The South Florida Detention Facility was the first of multiple prisons opened by the Trump administration in recent months as part of the president’s pledge to mass deport immigrants. Since “Alligator Alcatraz’s” opening in July, the DHS has opened or announced a number of other facilities with alliterative nicknames, including the “Speedway Slammer” at the Miami Correctional Center in Indiana; the “Cornhusker Clink” at the Work Ethic Camp in McCook, Neb.;, the “Deportation Depot” at the Baker Correctional Institution in north Florida; and the “Louisiana Lockup” at Angola Prison.

Immigrants’ rights groups have taken issue with the federal-state partnerships to open large-scale detention facilities and the “political spectacle” associated with the nicknames.

“The new agreements mark a new chapter in the level and scale of cooperation” between federal and state governments on immigration enforcement, the Marshall Project said in a statement in August.

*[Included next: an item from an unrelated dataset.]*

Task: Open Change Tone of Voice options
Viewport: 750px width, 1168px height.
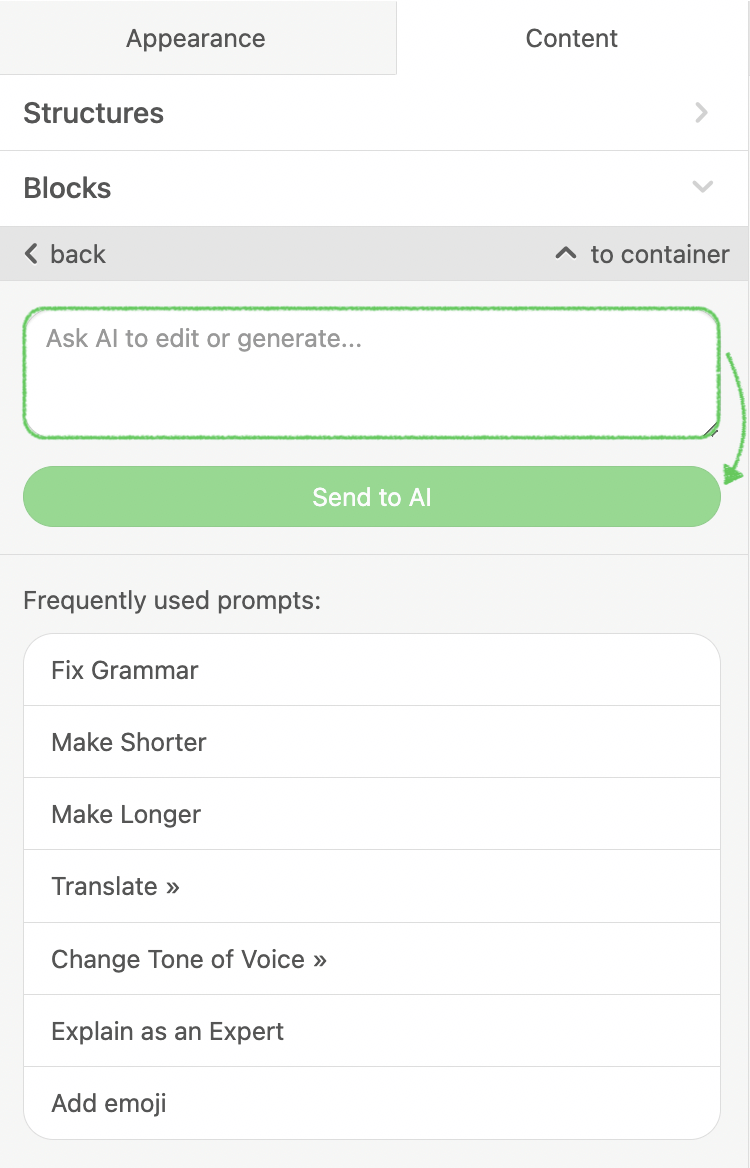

The organization accused the DHS of preventing detainees from meeting confidentially with lawyers at the South Florida Detention Facility. The Marshall Project also alleged the conditions were filthy at the facility and detainees were treated inhumanely, both of which the Trump administration denied.

The DHS said Thursday that the legal challenge to the construction of the facility was about immigration policy, not the environment.

“This lawsuit was never about the environmental impacts of turning a developed airport into a detention facility. It has and will always be about open-borders activists and judges trying to keep law enforcement from removing dangerous criminal aliens from our communities, full stop.”